(The data begins)
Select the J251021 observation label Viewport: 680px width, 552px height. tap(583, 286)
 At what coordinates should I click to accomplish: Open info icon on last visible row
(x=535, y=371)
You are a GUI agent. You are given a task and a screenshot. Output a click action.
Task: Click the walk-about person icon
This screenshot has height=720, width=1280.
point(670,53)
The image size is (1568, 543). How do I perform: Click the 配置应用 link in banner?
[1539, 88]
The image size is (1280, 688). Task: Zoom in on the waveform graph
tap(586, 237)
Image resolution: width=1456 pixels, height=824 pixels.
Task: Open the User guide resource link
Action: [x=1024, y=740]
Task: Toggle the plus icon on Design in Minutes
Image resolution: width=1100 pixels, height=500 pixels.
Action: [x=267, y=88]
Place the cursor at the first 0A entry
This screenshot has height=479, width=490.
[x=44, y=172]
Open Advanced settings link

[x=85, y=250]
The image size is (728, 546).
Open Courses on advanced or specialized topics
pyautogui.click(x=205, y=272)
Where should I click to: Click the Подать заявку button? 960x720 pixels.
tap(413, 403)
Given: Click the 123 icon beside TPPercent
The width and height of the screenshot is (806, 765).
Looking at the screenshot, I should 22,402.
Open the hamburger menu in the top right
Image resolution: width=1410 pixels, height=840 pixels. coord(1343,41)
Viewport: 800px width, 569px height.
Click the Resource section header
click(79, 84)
(The data ends)
**What to do**
Copy every line from the entries that contains the word "Viewport".

**Response to this task**
Select the J251021 observation label Viewport: 680px width, 552px height. tap(583, 286)
Viewport: 800px width, 569px height.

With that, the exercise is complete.